123期、124期のルーキーを取り上げる「Challenge! 新人競輪選手紹介」。今回は眼鏡がトレードマークの村上翔馬(兵庫)をピックアップ。昭和の香り漂う25歳の自転車人生に迫る。

 123期ナンバーワンの「メガネキャラ」村上は、平成生まれだが、朴訥としたどこか懐かしくも親しみやすい雰囲気を放っている。「競輪学校(日本競輪選手養成所)の時からメガネキャラが定着していて、眼鏡を外していたら同期に『誰ですか?』とかイジられたりします(笑い)」と照れくさそうに話す姿が印象的だ。

 自転車との馴れ初めは、小学生のころに自転車レースに参加したことがきっかけだ。「2年生で初めてレースに出て、たまたま3位に入賞して。興味本位で出ただけだったけど、面白いなあって」。翌年も同レースに出場すると、気付けば「4年生ぐらいになると全国各地でいろんなレースに出るようになっていました」とのめり込んだ。

 兵庫県の飾磨工業高校の自転車競技部に入ると、総体や国体で全国大会を経験。その後進んだ大阪産業大学では「3年の時に中長距離種目のスクラッチで全国7位になり、本格的に全国レベルで戦えるようになりました」とめきめき頭角を現し、自信をつかんだ。

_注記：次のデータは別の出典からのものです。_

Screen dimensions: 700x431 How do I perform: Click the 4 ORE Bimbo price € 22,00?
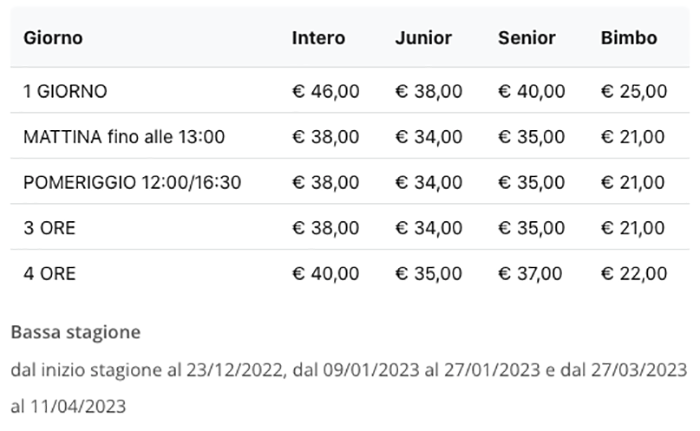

 卒業後は競輪選手を目指し、養成所試験を受験したが結果は不合格に。再チャレンジすべきか葛藤もあったが、村上の最大の理解者である両親がそっと背中を押してくれたという。

「両親は自転車経験者でも何でもないのですが、小学生のころから進んでサポートしてくれました。試験に落ちた時はかなり心配されましたが『自分がもう1年やりたいんやったら、やってもいいよ』と自分の気持ちを尊重してくれて…いつも協力的でいてくれました」

 感謝の想いを胸に、翌年、2度目の試験に合格。養成所生活を経て、今年5月のルーキーシリーズ四日市で競輪選手としてスタートを切った。

 本デビュー直後は苦戦が続いたが、今では優勝こそないが決勝はほぼ外していない。「何をしたらよくて、何をしたらダメなのか、セオリーが全然分かっていなくて、ボロボロでしたね」と苦笑まじりに振り返る。

 最近はもっぱら、みずからスタートを取りに行き、そのまま突っ張り先行を敢行する〝昭和気質〟なスタイルで戦っており、選手や記者の間でも評価はうなぎ登りだ。

「理想は新山響平さんみたいな徹底先行で売っていきたい」。ビッグの舞台でも突っ張り先行を武器に戦うイケメンSS戦士と、将来の自分の姿を、その眼鏡の向こう側でしっかり重ね合わせている。

【Q&A】
――眼鏡にこだわりは

「不便といえば不便なので特にないです(笑い)。利便性を優先して、コンタクトやレーシックにすることもあるかも…」

――趣味は

「自転車が唯一の趣味だったのに、仕事になってしまい…。最近一人暮らしを始めたので、簡単な料理を作るぐらいですかね」

――好きなタイプの女性は?

「女性と付き合ったこともないので、こだわりがないですね。面白くなくて済みません。夜の街に遊びに行くこともないです。そこにお金をかけるなら、自転車関係にかけたいですね」

☆むらかみ・しょうま 1998年11月11日生まれ。兵庫県明石市出身。身長169センチ、体重73キロ。京都の「ダブルオーグラスギア」の度付きサングラスを愛用。